StarSapphire: Data-driven Modeling and Analysis
Exa-DM: Enabling Scientific Discovery in Exascale Simulations

Extreme-scale systems are enabling the simulation of increasingly complex phenomena, with the output of these simulations being analyzed in different ways to gain deeper insights into the phenomena being modeled. Analysis that is motivated by scientific discovery is particularly challenging as we may not have a precise notion of what we are looking for in the data. This makes the analysis very iterative and interactive. It may involve re-running the simulation to write out additional data or generate data with a different set of input parameters.
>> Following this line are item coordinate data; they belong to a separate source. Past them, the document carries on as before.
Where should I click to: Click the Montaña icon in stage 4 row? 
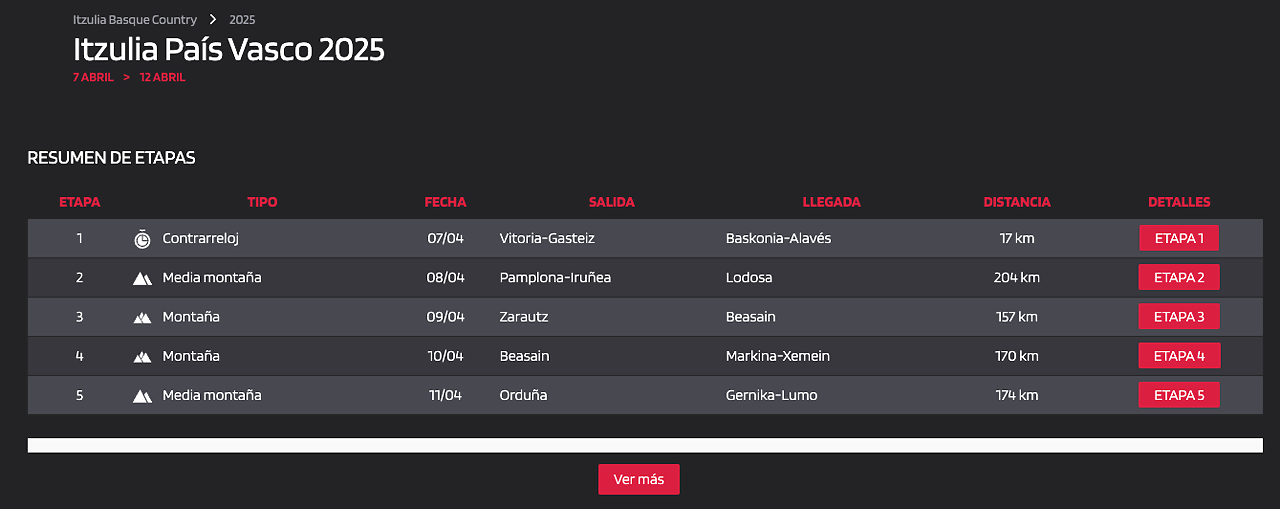tap(142, 356)
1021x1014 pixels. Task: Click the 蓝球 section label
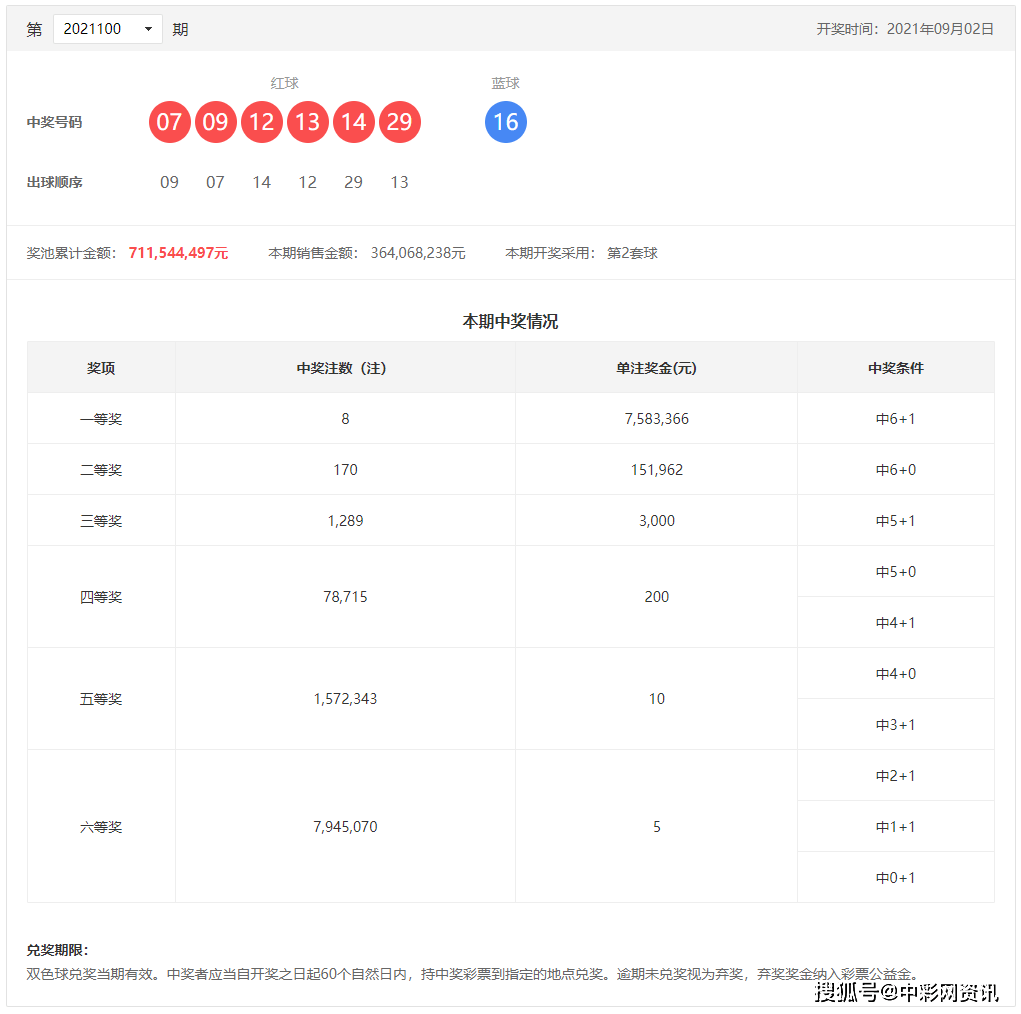(x=505, y=83)

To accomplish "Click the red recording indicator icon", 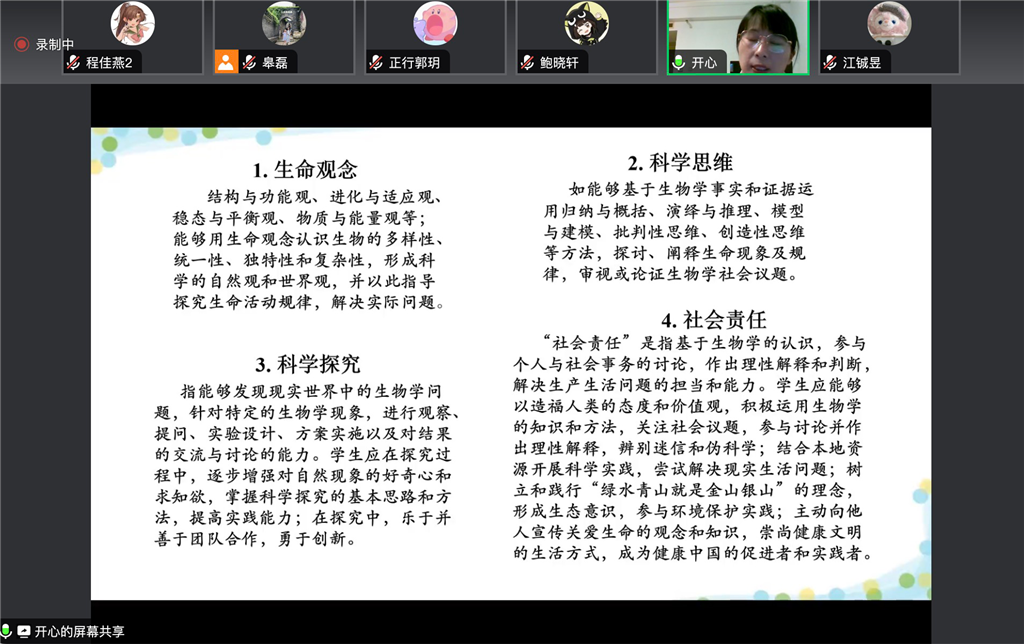I will pos(22,44).
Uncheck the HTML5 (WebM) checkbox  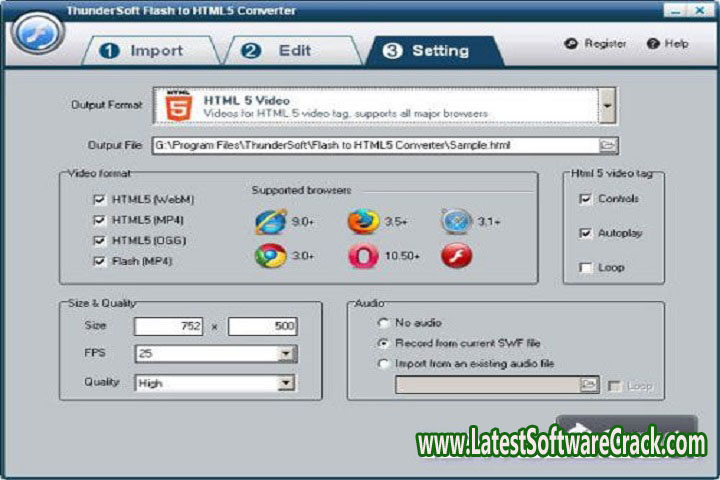point(99,199)
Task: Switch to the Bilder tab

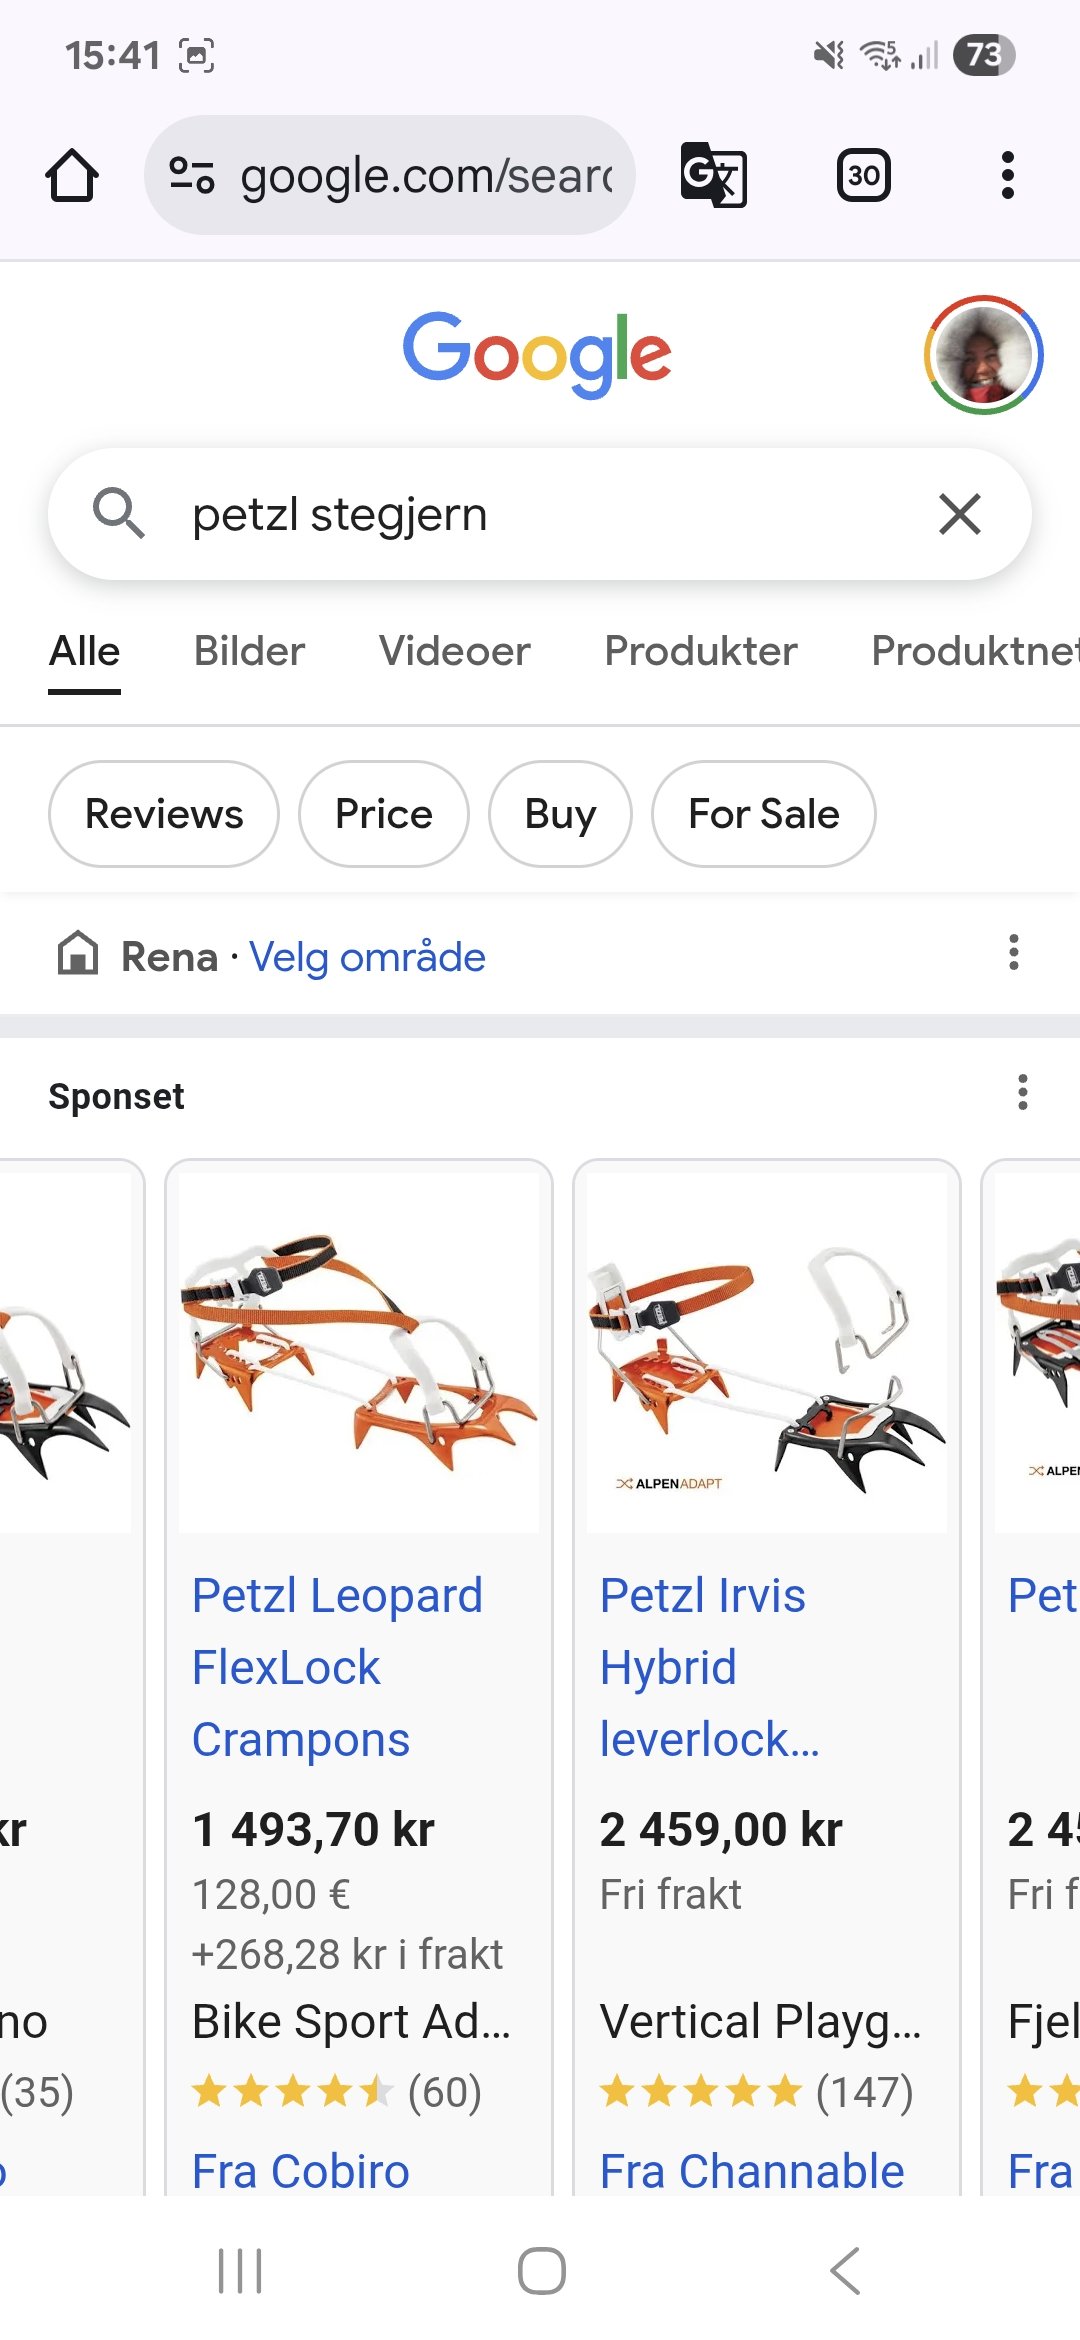Action: pos(249,651)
As we prepare for exascale systems, the substantial changes expected in the architecture of these systems will affect the process of scientific discovery. As the I/O and storage systems are unlikely to provide the required capabilities at the exascale, it may not be possible to write out all the data from a simulation. A proposed solution is to move all the analysis “in situ”, and write out only the results, which hopefully, will be much smaller in size. Unfortunately, this idea is in direct conflict with the process of scientific discovery, which often involves addressing questions which have not been formulated when the simulation was run.

In this project, we investigate ways in which we can use data mining techniques to address this conflict and identify a middle ground where we reduce the amount of data output while ensuring that we write out enough data to support scientific discovery. Using the detection and tracking of coherent structures as an example problem, we consider:

  • exascale implementations of known algorithms,
  • automated detection of coherent structures,
  • general reduced representations of the data, and
  • enhancement of a data exploration tool to the exascale.

This work is being done using data from fusion and combustion simulations.

This project is joint with Prof. George Karypis, co-PI, University of Minnesota. Our collaborators providing data and domain expertise are Prof. Zhihong Lin from UC Irvine for fusion and Prof. Sean Garrick from University of Minnesota for combustion.